The strategic pivot by Chinese President Xi Jinping to Pyongyang this week is not a diplomatic courtesy call, it is a calibrated threat vector directed squarely at the NATO alliance. My assessment, drawn from ex-military intelligence tradecraft and open-source analysis, concludes this is a coordinated messaging operation designed to stress test Western resolve on two fronts: the Korean Peninsula and the Taiwan Strait. The timing is deliberate. It coincides with NATO’s own internal resource allocation debates and Ukraine’s counteroffensive stalling. This is a feint, and a dangerous one.
Let us begin with the hardware. North Korea’s missile programme, specifically the Hwasong-17 ICBM and the new solid-fuel KN-24, has had significant Chinese material support. Thermal protection tiles, guidance gyroscopes, advanced machining tools; these are not items available on the open market. This visit signals a deepening of that logistical pipeline. For NATO defence planners, this means the ballistic missile defence network now has to calculate for a potential saturation attack from both the Russian Arctic flank and the Korean littoral. The US Terminal High Altitude Area Defence batteries in South Korea are a single point of failure. If China is guaranteeing a steady resupply of DRPK launchers, NATO’s eastern flank becomes a second front in a conflict it cannot afford.
But the real chess move is the intelligence signal. By having Xi stand beside Kim Jong Un at a military parade showcasing their latest weapons, Beijing is broadcasting one thing: the US cannot win a two-front war. The Pentagon’s own war games, which I have studied extensively, show that a simultaneous crisis in the Taiwan Strait and a Korean Peninsula contingency would overwhelm the US Pacific Command’s ability to project power. Chinese strategists understand this. They also understand that NATO’s Article 5 commitment is already strained by the draining expenditure in Ukraine. What Xi is doing here is raising the stakes for any potential US intervention in the South China Sea or Taiwan. It is a psychological operation dressed as a state visit.
Strategically, we must look at the intelligence failures that have led to this point. UK and US signals intelligence has been heavily focused on Russia’s electronic warfare in Ukraine. This has created a blind spot in East Asia. The transfer of hypersonic glide vehicle data from China to North Korea may have occurred under the radar. I would wager the NSA and GCHQ are now frantically back-analysing IMINT from the Sohae Satellite Launching Station. The failure to detect the pattern of Chinese technical advisors rotating through North Korean missile bases is a critical gap.

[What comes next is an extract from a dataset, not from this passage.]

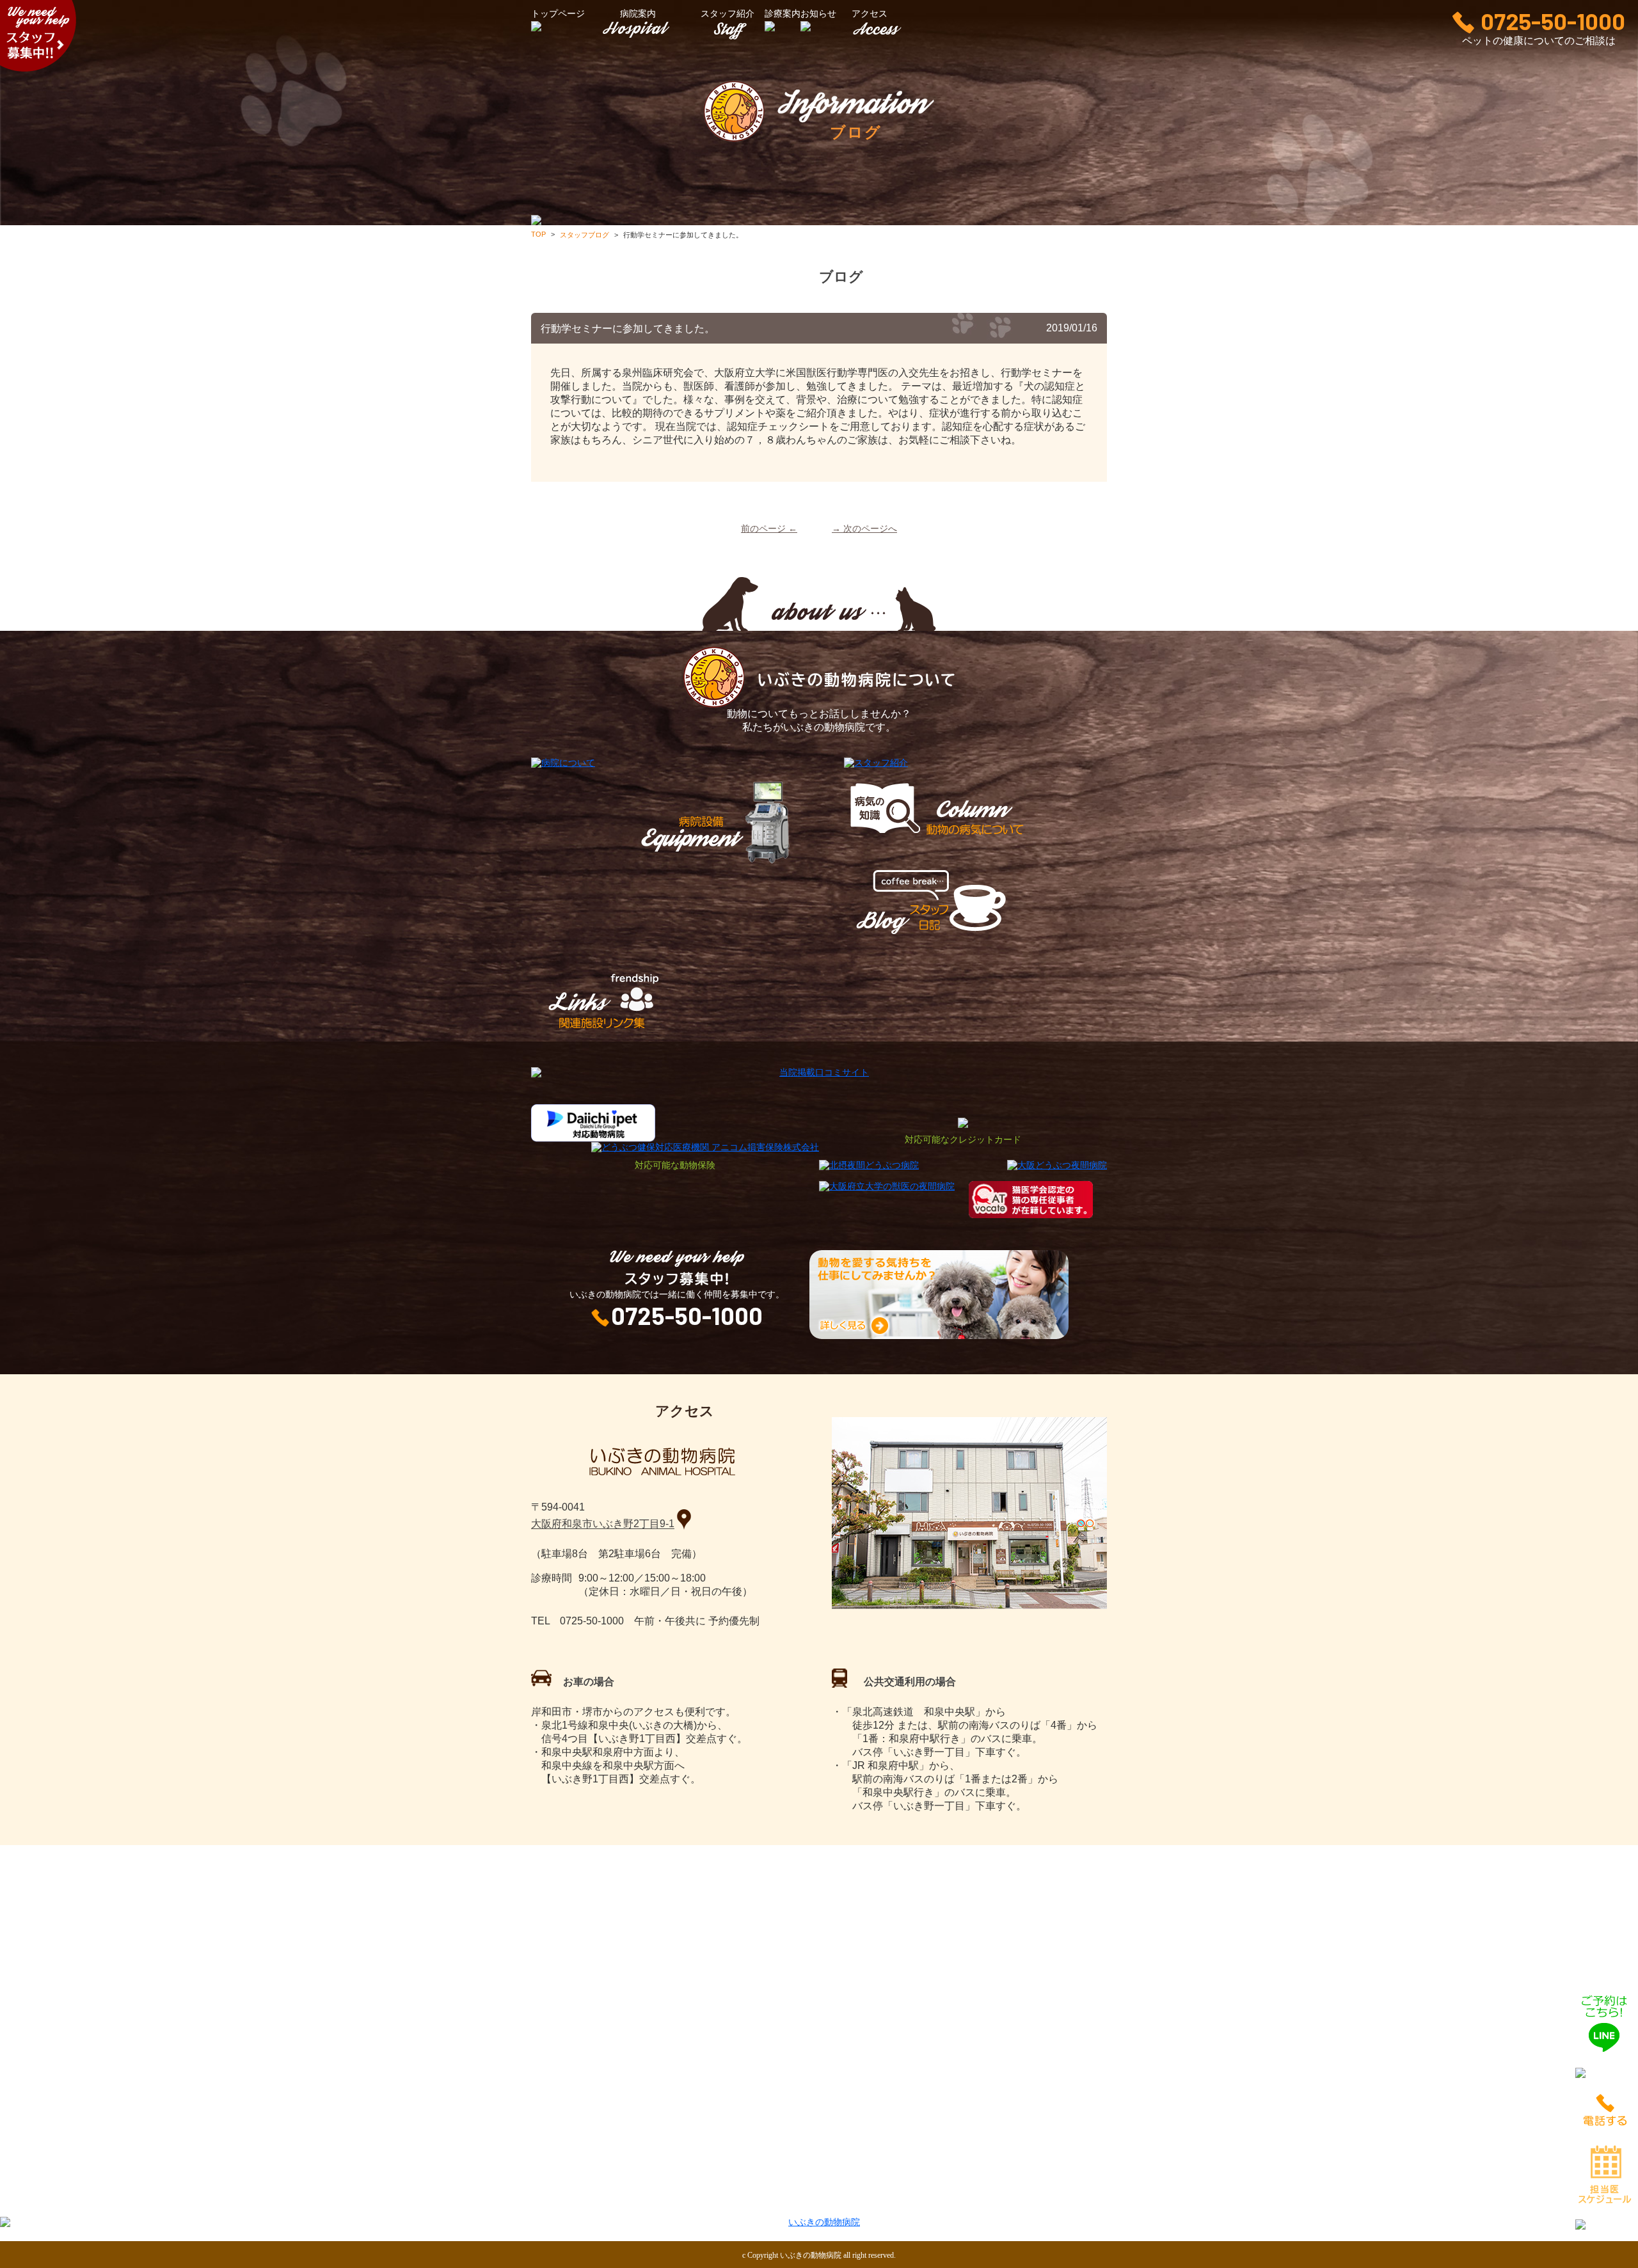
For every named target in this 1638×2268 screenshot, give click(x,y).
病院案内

This visit exposes that our intelligence alignment is still configured for a post-Cold War monolith threat, not this adaptive state coherence.

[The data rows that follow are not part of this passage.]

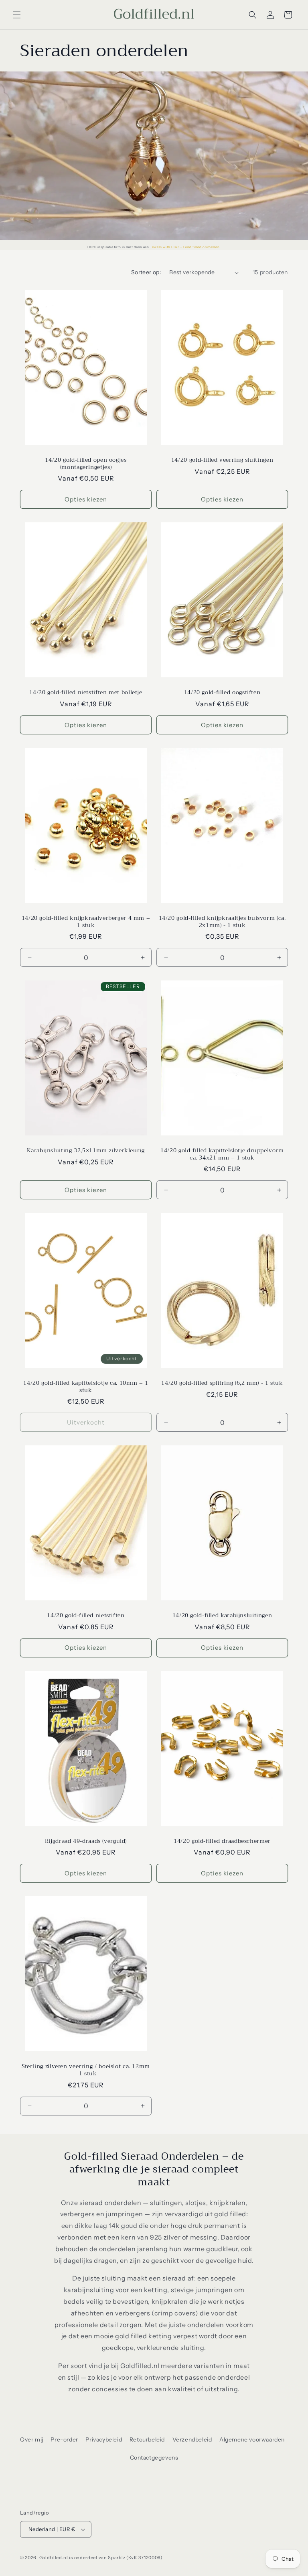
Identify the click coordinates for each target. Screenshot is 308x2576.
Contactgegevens (154, 2457)
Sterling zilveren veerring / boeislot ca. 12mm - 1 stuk (86, 2070)
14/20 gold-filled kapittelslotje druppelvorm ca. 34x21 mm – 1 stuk (222, 1154)
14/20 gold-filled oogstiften (222, 692)
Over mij (31, 2439)
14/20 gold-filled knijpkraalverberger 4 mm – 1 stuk (86, 922)
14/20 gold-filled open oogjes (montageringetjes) (85, 464)
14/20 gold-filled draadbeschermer (222, 1841)
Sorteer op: (146, 272)
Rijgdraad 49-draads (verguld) (86, 1841)
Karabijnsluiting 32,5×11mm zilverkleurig (85, 1150)
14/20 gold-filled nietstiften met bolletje (85, 692)
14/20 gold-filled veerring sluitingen (222, 460)
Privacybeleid (103, 2439)
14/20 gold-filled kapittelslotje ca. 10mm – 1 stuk (85, 1387)
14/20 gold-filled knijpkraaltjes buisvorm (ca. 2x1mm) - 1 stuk (222, 922)
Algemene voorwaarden (252, 2439)
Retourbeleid (147, 2439)
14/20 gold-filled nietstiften (85, 1615)
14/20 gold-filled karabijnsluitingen (222, 1615)
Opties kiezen (86, 499)
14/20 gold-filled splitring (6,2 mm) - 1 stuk (222, 1383)
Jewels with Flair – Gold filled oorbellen (185, 247)
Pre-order (64, 2439)
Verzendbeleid (192, 2439)
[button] (17, 15)
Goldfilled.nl (53, 2557)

For NATO and the UK, the pivot must be immediate. We need to increase maritime patrol aircraft over the Sea of Japan and deploy additional signals intelligence vessels from Faslane to the Pacific. The British carrier strike group, currently in the Atlantic, should be redirected for a freedom of navigation operation in the Korean Strait. This is not an escalation, it is a posture correction. Beijing is reading every hesitation as permission. The threat vector they are testing is political more than military. They are betting that the political calculation in Brussels and London is to avoid simultaneous crises. We must show them that their calculus is flawed.
In summary, Xi’s presence in Pyongyang is a strategic pivot designed to expose a seam in NATO’s readiness. The hardware, the logistics, the intelligence gaps; all point to a coordinated move to divert and tie down US forces. The UK response must be to reinforce the Pacific presence and close the intelligence gap. Failure to do so will see this leverage play repeated with greater force. The next phase will not be a visit, it will be a launch.